Q. I am a mechanical design engineer for a firm that manufactures a line of electro-mechanical switches. The non-moving contact is kovar (within a header) and is currently plated with matte sulfamate nickel a minimum of 100 microinches thick followed by a cobalt hardened gold plate 50 microinches thick. The moving contact is brass and is currently plated with electro-deposited nickel a minimum of 50 microinches thick, followed by a minimum of 50 microinches of gold. Contacts are normally open, resistance is 10 ohms maximum, rating is 50ma at 12vdc. Excellent conductivity and corrosion resistance are paramount.

The question is: Are there any other plating(or combination of plating) that would yield the same or reasonably the same characteristics from what is currently being used? Cost savings are also desired with any alternative plating process. Quantities of each are equal and are currently plated in lots of 10,000.

Arthur H. Nintzel
- West Sayville, New York


(2001)

A. Palladium is widely used as a substitute for gold on electrical contacts, Arthur. Talk to your supplier about installing such a bath. Recognize that all non-precious metals tarnish, so at very low signal levels they won't work. But you'll often see electroless nickel plating on the power circuits and earphone adapters of a device like a cell phone while gold plating is used on the digital circuits of the same device.

Regards,

Ted Mooney, finishing.com
Teds signature
Ted Mooney, P.E. RET
finishing.com
Pine Beach, New Jersey



To minimize searching and offer multiple viewpoints, we've combined multiple threads into the dialog you're viewing. Please forgive any resultant repetition or failures of chronological order.



(2003)

Q. I have a phosphor bronze (ASTM B103) contact we designed and solder into a battery cell holder. We measure extremely (uA) low currents in all type of batteries and contact resistance is of extreme importance to us. I have a "oxidation problem" reported by my customers. I am considering plating these with an undercoating of nickel and top coating of gold.

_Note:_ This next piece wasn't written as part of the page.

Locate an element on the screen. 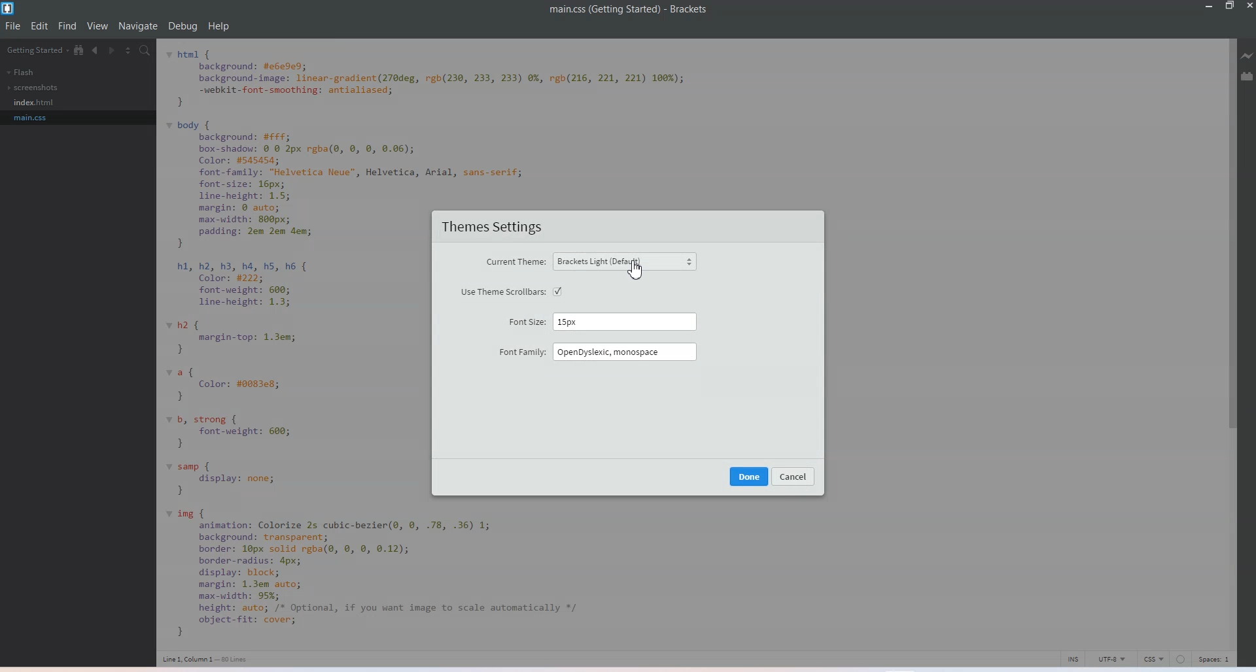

Is this the best method or is there another solution available?

Randy Gordon
Battery test equipment - Tulsa, Oklahoma


(2003)

A. Precious metals don't tarnish or oxidize. I believe that when contact resistance is critical, precious metal plating is the only alternative. An under layer of nickel is a very good idea, if not a requirement, to prevent diffusion of copper into the gold. There may be slightly less expensive alternatives to gold though, like palladium, and you might look into that. Good luck.

Ted Mooney, finishing.com
Teds signature
Ted Mooney, P.E. RET
finishing.com
Pine Beach, New Jersey


Alternative to gold plating for conductivity

July 18, 2017 -- this entry appended to this thread by editor in lieu of spawning a duplicative thread

Q. Dear all,
I do gold plating on brass components (Pins). Kindly suggest any other plating to increase conductivity. Our focus is not decoration but conduction.

Regards,

Iftikhar Ali
employee - Karachi, Pakistan


July 2017

A. Hi Iftikhar. We appended your inquiry to a thread which discusses your issues. Nickel plating or electroless nickel plating are widely used for low contact resistance ... but not super low. Precious metals are the only non-tarnishing conductive materials. Good luck.

Regards,

pic of Ted Mooney
Ted Mooney, P.E. RET
finishing.com
Pine Beach, New Jersey
Striving to live "Aloha"


July 20, 2017

Q. Dear Ted,

Thanks, but can you elaborate it extensively.

Regards

Iftikhar Ali
PIA - Karachi, Pakistan


July 2017

thumbs up sign Sorry cousin, but no. Extensive elaboration about generalities is a subject for books, not a public forum.

But if you elaborate your own exact situation -- what these pins are, what voltage & amperage they are expected to carry, whether they are for one-time soldering or wire wrapping vs. millions of insertion cycles, anticipated lifecycle, environmental exposure situation, etc., additional help may certainly be possible.

Meanwhile, a great way to learn is to try to help others with their problems (and it's your turn). You very quickly find out what you know, don't know, and thought you knew but actually didn't :-)

Thanks, and regards,

pic of Ted Mooney
Ted Mooney, P.E. RET
finishing.com
Pine Beach, New Jersey
Striving to live "Aloha"


July 19, 2017

A. Cobalt can also be used as substitute as it's more conductive than nickel.